STATED TASK A:
In the forum thread below, what manages the source tree for the poster who stopped using csup(1)?
STATED TASK B:
Find every line in the records that contains the word "camera", and copy each one.
** START QUOTED PASSAGE **
Also, if I add the two lines to my supfile will I need to use csup for all future ports upgrades or can I use portsnap instead? It seems that most people don't like to mix them and stick with either csup or portsnap.


----------



## wblock@ (Jan 19, 2012)

I usually don't want to update all three at the same time.

portsnap overwrites /usr/ports.  If you try to use both it and csup, it will just waste time and bandwidth.


----------



## phoenix (Jan 19, 2012)

The ports tree changes on a daily, even hourly basis.
The source tree changes on a weekly basis, sometimes daily.
The docs tree changes on a monthly basis, if even that often.

Since the three trees have such vastly different update schedules, why would you query for changes of them all at the same time?  If you only want to update the ports tree to get a specific app version, why would you want to update the source and docs trees at the same time?  If you only want to update the source tree to get a specific patch or feature, why would you want to update the ports and docs trees at the same time?  And if you want a specific version of the Handbook installed, why would you want to update the source and ports trees at the same time.

They are separate trees, with separate update policies.  You really should have three separate supfiles for them, and update them independently.

Personally, I've stopped using csup(1) completely.  The ports tree is managed by portsnap(8).  The source tree is managed by devel/subversion.  And I don't care about the docs tree, since it's all available online.
** END QUOTED PASSAGE **
** START GIVEN DATA **
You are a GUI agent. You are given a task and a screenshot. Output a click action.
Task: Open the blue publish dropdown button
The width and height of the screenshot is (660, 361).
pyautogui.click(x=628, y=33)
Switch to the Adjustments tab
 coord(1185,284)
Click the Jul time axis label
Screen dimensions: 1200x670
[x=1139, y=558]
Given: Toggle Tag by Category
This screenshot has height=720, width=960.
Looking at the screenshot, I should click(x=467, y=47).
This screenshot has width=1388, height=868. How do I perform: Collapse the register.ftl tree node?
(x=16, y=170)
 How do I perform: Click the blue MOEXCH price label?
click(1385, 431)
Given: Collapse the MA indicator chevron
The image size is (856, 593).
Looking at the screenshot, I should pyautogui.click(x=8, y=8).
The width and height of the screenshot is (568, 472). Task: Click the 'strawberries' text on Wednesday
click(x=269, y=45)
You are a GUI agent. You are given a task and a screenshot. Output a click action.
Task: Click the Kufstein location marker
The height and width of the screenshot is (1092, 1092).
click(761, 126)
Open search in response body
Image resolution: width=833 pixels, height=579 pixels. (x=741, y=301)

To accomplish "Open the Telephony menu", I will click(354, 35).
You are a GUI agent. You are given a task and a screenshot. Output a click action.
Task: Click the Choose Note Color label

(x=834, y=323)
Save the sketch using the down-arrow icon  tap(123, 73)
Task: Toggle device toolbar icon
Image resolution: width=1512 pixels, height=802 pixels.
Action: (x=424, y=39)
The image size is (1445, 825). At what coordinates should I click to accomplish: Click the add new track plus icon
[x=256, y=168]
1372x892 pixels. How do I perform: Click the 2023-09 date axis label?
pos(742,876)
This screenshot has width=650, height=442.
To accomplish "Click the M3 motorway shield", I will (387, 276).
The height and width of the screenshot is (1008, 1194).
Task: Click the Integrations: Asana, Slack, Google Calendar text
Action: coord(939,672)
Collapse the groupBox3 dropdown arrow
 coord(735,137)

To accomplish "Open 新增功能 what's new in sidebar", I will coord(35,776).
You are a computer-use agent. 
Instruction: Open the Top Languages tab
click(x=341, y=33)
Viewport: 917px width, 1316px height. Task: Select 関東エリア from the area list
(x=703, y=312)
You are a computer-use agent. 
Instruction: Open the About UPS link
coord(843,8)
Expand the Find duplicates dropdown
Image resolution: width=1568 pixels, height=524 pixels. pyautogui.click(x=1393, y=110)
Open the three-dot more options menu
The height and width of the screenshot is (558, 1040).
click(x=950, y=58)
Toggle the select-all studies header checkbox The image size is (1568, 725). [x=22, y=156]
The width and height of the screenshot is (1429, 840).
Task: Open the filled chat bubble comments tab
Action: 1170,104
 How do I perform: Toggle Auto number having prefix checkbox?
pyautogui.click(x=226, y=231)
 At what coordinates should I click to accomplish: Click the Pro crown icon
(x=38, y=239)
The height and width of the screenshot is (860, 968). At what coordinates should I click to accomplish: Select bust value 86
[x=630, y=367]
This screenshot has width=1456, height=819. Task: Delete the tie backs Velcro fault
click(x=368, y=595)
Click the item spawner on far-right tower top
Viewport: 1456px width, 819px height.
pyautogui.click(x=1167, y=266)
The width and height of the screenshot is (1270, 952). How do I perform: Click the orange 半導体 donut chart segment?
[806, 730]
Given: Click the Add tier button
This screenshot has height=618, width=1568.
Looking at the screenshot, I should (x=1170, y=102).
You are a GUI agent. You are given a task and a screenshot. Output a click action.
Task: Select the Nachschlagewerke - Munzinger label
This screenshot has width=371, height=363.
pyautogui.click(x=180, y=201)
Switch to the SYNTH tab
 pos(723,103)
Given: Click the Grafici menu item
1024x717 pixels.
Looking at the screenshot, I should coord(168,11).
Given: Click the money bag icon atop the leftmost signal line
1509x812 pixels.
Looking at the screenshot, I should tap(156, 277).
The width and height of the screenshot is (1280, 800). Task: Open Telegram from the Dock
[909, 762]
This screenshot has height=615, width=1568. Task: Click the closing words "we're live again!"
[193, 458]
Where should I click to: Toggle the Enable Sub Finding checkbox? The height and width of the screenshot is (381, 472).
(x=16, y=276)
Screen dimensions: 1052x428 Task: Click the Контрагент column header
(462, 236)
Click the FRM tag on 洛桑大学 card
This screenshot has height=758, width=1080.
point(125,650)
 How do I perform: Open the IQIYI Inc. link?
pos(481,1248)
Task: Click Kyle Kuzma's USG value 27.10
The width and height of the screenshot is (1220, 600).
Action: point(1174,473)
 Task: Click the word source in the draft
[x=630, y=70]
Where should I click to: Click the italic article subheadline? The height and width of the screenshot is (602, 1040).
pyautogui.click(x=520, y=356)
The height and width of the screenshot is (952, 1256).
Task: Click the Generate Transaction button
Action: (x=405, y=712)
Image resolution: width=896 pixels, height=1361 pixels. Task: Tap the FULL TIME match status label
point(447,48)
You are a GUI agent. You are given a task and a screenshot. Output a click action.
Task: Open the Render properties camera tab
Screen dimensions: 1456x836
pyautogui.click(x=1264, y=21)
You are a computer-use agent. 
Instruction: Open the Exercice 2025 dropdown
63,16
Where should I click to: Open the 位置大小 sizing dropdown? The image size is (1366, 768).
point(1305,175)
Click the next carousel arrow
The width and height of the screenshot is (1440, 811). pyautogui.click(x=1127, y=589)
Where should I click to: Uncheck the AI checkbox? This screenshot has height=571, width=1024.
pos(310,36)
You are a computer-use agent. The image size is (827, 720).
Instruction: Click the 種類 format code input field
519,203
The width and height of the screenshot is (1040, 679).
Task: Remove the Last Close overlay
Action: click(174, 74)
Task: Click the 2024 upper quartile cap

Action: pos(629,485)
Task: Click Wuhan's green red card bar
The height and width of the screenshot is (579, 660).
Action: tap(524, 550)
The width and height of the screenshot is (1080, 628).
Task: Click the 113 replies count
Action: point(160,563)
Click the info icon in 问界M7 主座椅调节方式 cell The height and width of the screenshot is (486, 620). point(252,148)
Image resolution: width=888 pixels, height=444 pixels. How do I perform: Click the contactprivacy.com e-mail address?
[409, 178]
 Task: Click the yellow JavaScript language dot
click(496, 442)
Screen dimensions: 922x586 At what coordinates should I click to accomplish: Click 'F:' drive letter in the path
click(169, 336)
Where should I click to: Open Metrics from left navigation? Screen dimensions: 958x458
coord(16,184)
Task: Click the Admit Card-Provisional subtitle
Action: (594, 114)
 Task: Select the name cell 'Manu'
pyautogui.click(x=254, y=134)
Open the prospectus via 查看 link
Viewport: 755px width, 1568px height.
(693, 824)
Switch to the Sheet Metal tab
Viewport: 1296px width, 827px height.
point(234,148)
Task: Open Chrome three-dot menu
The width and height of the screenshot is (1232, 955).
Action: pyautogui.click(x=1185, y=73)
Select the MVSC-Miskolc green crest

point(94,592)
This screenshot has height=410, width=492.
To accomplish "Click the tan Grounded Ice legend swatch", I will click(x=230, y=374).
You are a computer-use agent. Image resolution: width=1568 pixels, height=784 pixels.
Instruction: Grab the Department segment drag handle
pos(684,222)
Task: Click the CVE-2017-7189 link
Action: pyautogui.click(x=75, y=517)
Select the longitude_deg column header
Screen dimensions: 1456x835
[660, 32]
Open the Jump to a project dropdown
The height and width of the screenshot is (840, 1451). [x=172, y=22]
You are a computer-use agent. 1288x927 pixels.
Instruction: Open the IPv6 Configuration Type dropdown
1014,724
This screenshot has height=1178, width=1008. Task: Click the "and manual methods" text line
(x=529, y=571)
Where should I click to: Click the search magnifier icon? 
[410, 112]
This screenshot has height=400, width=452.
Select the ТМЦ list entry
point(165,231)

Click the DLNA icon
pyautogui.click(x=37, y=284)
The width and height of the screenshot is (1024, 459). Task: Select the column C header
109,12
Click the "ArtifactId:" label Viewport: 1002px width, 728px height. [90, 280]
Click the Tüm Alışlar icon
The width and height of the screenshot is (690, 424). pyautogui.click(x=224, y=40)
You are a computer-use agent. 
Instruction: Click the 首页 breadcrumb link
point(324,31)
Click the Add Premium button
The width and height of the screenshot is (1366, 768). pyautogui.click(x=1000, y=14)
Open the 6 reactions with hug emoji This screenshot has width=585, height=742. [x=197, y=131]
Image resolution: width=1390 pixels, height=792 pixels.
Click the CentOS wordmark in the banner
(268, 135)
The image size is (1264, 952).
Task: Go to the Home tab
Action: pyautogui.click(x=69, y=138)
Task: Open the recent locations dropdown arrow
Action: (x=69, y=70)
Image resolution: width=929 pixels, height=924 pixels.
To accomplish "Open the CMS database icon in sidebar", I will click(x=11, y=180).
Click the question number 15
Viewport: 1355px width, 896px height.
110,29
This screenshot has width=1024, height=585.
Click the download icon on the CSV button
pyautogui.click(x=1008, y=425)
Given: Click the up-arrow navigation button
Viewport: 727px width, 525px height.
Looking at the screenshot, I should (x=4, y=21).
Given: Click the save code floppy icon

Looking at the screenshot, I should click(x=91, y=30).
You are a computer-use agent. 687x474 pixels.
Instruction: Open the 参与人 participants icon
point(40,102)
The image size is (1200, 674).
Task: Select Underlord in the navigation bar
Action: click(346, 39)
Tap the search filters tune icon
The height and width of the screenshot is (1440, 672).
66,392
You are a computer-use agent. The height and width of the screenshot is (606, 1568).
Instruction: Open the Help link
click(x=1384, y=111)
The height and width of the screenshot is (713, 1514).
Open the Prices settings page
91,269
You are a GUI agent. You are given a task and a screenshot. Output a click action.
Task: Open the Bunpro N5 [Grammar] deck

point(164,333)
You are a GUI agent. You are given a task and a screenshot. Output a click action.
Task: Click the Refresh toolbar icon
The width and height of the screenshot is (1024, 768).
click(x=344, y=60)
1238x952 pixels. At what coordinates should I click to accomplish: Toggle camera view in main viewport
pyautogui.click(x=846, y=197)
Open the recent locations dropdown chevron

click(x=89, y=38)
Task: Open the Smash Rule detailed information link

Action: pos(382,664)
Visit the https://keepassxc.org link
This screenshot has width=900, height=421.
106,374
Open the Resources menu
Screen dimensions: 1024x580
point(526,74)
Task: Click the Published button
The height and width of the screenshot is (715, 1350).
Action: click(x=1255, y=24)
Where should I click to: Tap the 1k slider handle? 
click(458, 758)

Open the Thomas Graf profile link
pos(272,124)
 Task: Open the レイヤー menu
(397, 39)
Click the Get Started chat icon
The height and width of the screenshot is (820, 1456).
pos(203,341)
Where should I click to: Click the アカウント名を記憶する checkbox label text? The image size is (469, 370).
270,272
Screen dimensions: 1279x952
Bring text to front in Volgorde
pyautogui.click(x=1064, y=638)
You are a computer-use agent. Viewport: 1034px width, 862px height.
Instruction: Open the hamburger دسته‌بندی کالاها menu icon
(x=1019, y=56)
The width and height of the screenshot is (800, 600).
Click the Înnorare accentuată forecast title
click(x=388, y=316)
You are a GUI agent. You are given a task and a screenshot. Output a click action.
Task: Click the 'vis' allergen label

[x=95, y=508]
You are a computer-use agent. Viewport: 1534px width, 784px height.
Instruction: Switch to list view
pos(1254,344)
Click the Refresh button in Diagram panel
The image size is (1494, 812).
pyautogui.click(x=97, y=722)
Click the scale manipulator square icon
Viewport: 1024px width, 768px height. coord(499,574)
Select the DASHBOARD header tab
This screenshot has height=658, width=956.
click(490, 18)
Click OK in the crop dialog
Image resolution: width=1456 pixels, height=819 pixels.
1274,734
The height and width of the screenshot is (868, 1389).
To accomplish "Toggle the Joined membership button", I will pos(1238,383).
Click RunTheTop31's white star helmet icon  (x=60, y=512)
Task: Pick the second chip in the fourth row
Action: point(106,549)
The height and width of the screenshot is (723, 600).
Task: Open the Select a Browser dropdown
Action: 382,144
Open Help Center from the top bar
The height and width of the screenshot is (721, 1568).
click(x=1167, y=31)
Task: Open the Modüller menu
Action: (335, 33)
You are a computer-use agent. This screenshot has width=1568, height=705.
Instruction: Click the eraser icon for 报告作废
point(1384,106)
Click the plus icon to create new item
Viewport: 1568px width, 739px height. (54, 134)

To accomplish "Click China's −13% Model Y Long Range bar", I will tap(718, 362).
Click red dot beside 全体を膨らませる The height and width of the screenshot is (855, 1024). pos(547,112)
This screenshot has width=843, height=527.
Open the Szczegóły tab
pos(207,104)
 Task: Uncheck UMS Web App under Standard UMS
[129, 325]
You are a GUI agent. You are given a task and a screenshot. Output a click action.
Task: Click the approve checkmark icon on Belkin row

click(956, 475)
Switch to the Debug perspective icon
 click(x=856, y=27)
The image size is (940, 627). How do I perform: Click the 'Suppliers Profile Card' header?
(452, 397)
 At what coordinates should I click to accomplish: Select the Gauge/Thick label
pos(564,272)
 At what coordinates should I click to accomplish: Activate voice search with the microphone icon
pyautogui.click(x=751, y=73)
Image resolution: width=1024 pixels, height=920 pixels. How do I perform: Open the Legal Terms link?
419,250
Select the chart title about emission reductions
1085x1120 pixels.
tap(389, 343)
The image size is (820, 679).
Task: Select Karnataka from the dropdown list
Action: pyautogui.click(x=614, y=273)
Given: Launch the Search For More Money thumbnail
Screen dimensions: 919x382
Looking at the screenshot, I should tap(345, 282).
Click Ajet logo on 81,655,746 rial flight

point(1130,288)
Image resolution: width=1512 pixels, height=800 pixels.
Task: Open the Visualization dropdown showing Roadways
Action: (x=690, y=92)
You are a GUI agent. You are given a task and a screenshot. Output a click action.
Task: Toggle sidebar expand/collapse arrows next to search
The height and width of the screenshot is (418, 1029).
** END GIVEN DATA **
RIGHT ANSWER A:
devel/subversion

RIGHT ANSWER B:
Task: Open the Render properties camera tab
1238x952 pixels. At what coordinates should I click to accomplish: Toggle camera view in main viewport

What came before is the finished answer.